Major U.S. stock indexes and ETFs finished Tuesday mostly flat in front of this week’s earnings reports and just below recent resistance levels that have so far held firm.
Apple (AAPL) continued battering the technology sector and technology ETFs (QQQ) as the company’s stock declined another 3.15% on the day. Apple’s loss came on top of a an almost 4% drop on Monday and leaves the stock at $485.92, down approximately 30% from its September high.
The financial sector will headline the earnings reports with JP Morgan and Goldman Sachs due to report today.
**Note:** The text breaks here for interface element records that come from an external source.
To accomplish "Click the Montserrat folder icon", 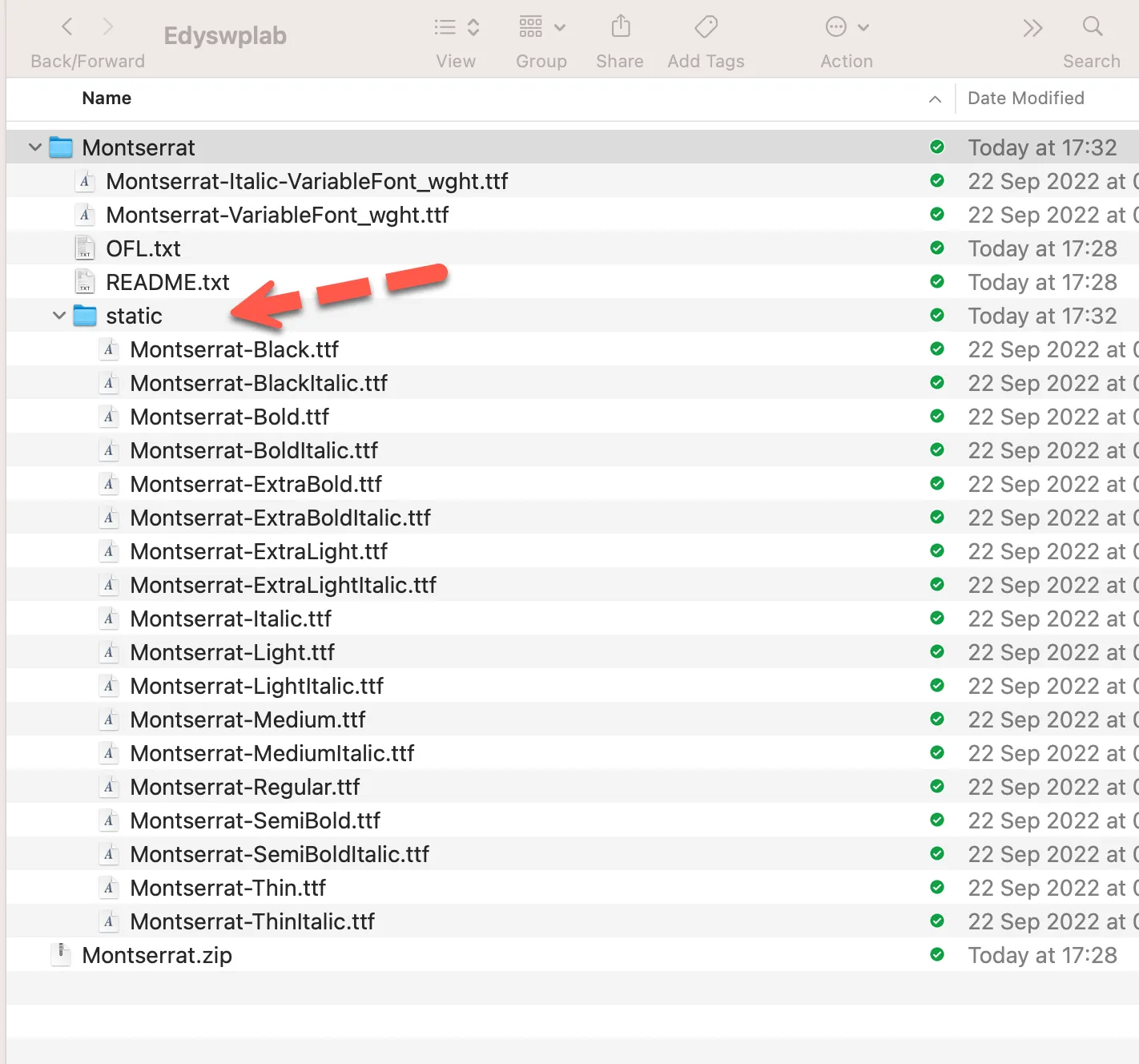I will [x=61, y=147].
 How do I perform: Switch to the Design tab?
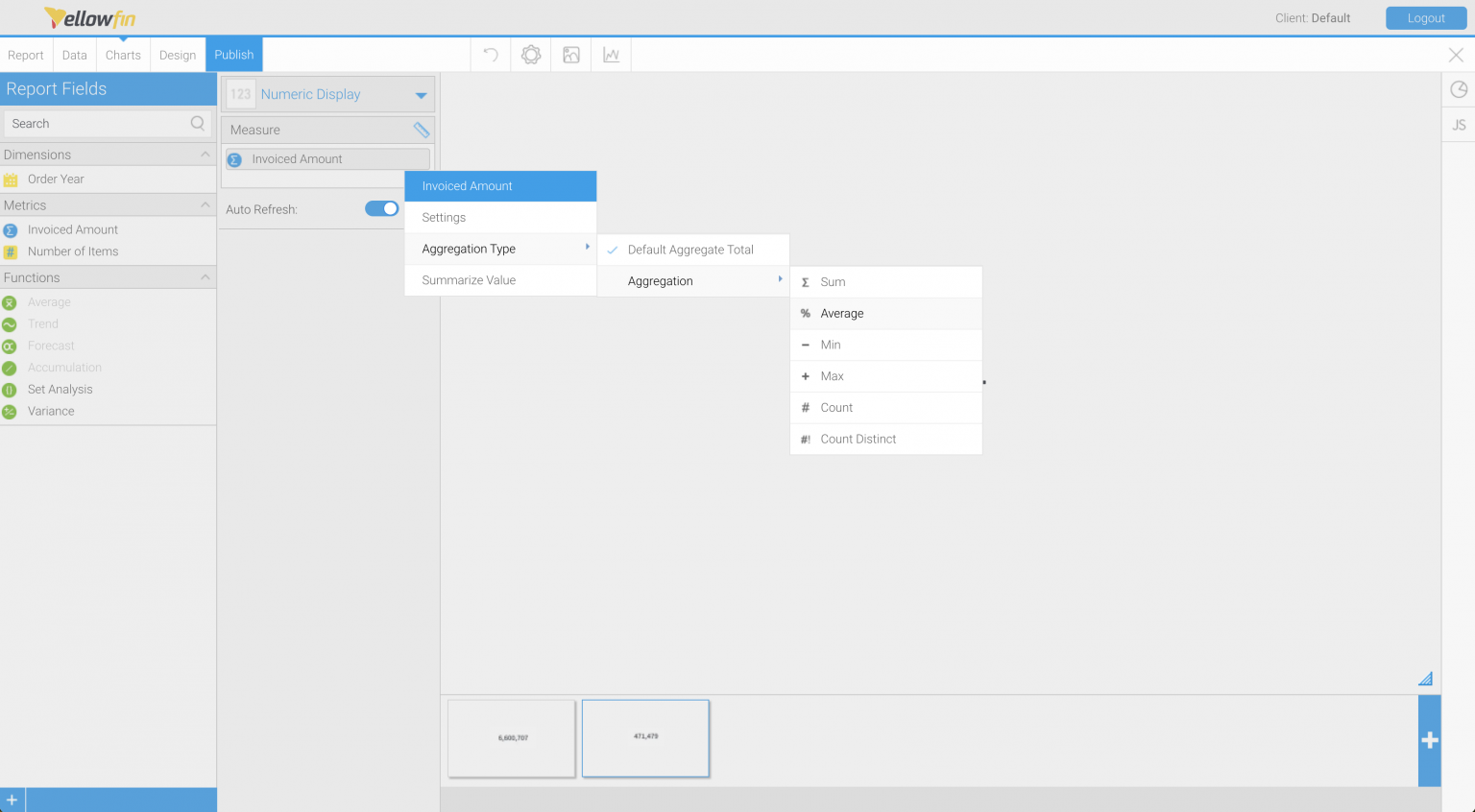(178, 54)
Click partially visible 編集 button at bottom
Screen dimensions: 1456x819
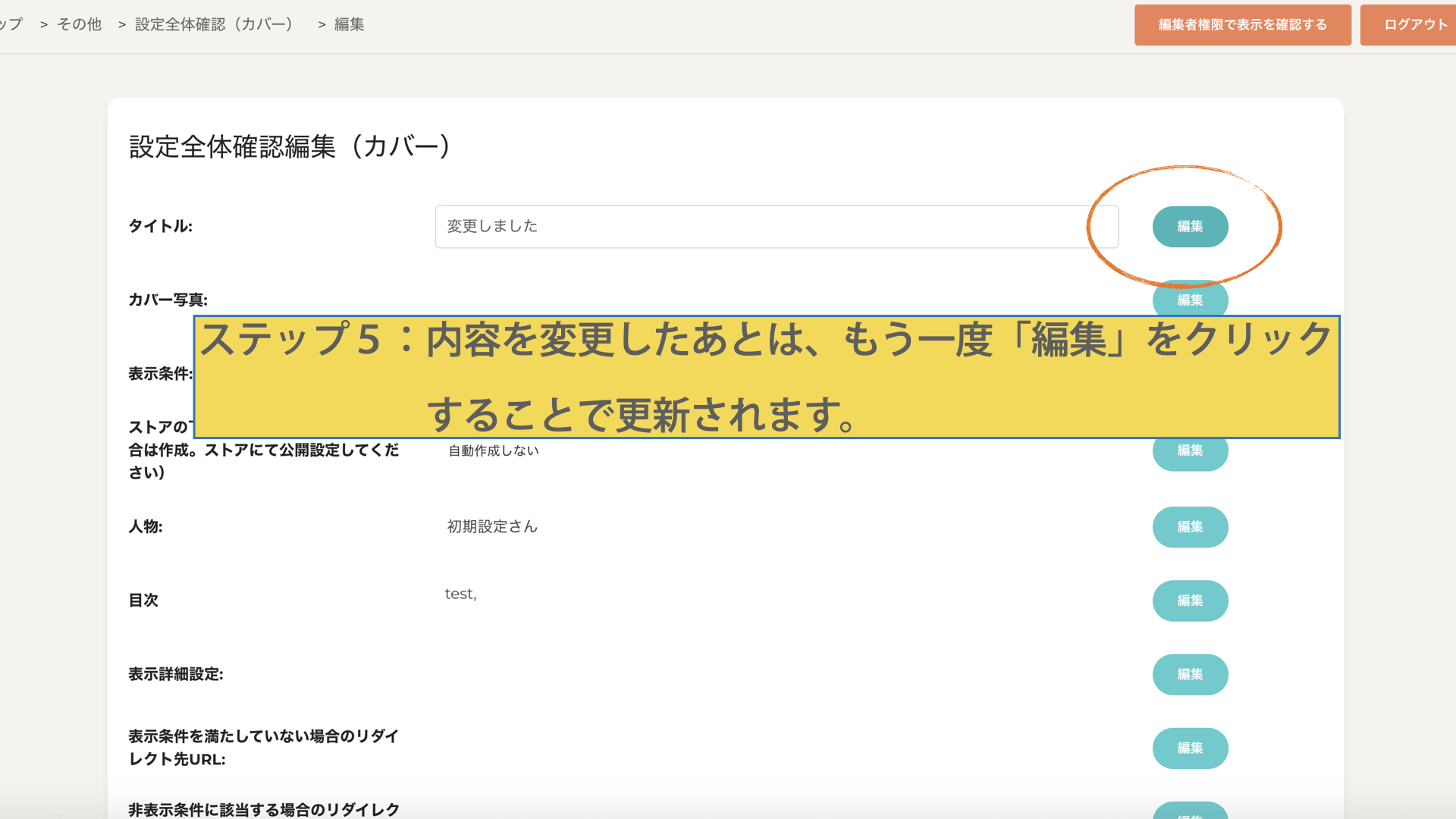tap(1190, 812)
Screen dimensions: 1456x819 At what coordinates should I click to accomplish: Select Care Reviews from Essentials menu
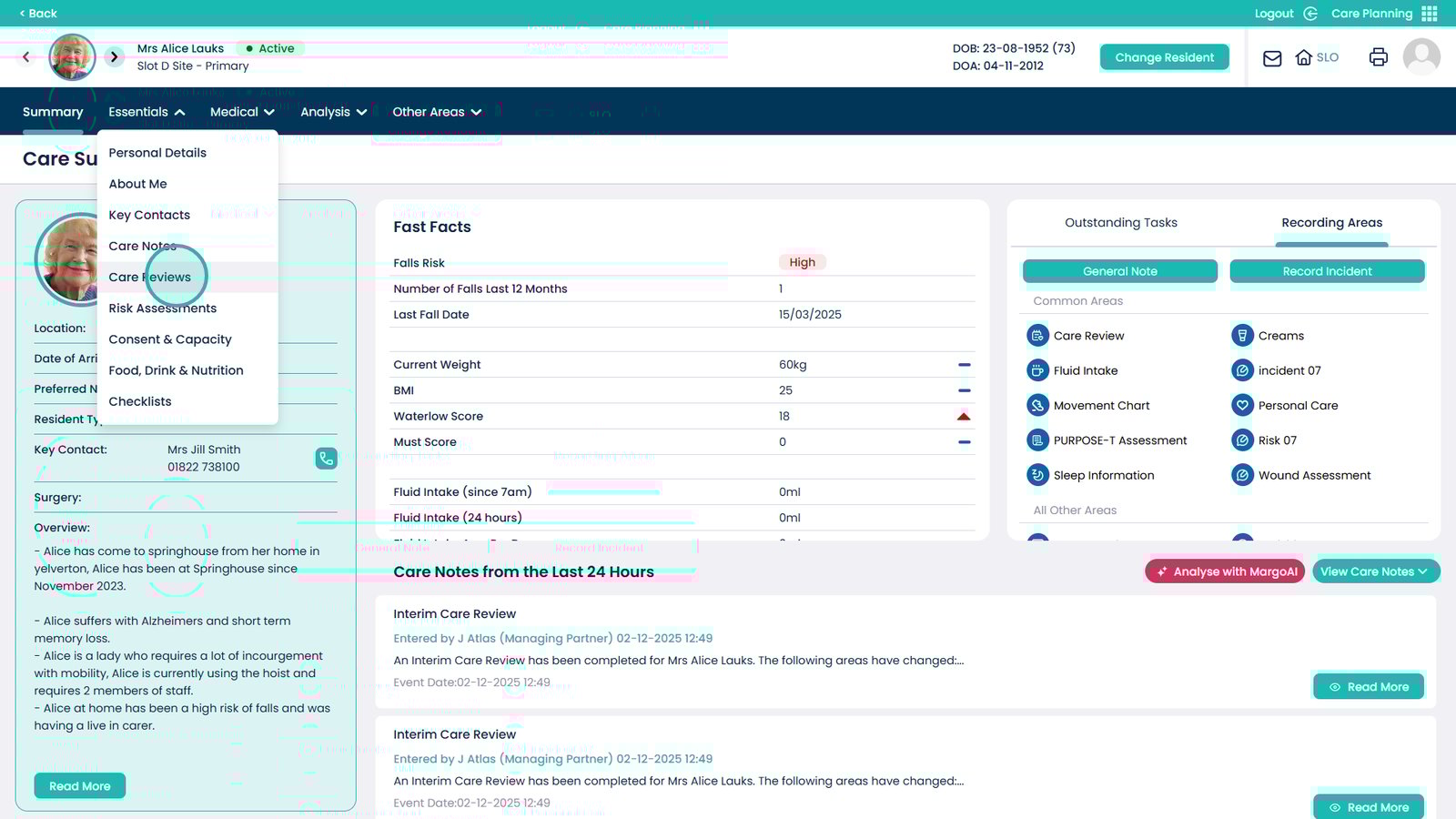pyautogui.click(x=150, y=278)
Economic reports today showed December retail sales climbing 0.5% and beating forecasts while the Empire State Index contracted -7.8, significantly worse than the -2.5 expected and last month’s -7.3.
In the background looms the upcoming debt ceiling debate as Treasury Secretary Timothy Geithner has warned that the U.S. will possibly hit the ceiling as early as mid-February.
Overseas, the World Bank lowered its 2013 global growth forecast for developed nations to 1.3%, dropping the U.S. forecast to 1.9% and calling for recession in Europe. Industrial production dropped in Europe in November.
In other major markets, oil (USO) lost 0.75% to $93.45/bbl and gold (GLD) closed at $1678/oz. for a gain of 0.76%.
Today brings reports on consumer prices, home builders and industrial production, along with earnings reports from JP Morgan Chase (JPM) , Goldman Sachs (GS), US Bancorp (USB), eBay (EBAY) and Kinder Morgan (KMR).
Bottom line: U.S. stocks and ETFs remain stalled at significant resistance in front of what is forecast to be a lackluster earnings season. The fiscal cliff and debt ceiling debates add further uncertainty as we head into the second half of January.